*** Block opens ***

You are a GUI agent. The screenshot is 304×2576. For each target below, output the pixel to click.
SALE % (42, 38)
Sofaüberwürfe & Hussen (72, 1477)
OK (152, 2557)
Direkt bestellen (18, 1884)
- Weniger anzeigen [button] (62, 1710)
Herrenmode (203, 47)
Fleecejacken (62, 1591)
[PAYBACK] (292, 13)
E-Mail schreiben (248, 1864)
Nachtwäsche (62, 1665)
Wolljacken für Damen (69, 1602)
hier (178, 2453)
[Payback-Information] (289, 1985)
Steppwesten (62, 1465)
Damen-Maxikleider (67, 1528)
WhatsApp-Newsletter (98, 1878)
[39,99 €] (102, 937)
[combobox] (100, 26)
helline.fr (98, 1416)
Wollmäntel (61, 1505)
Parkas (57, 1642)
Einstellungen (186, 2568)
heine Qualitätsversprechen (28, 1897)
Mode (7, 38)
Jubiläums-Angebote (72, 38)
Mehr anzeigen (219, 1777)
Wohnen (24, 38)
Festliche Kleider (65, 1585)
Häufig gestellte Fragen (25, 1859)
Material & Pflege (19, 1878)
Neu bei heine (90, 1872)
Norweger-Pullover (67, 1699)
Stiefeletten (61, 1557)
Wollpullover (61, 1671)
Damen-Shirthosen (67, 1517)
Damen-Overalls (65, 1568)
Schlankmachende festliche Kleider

*** Block closes ***

## Task item
From the material given, work out how many lines hold the string "heine"; state that number and nothing further.

## Your response
2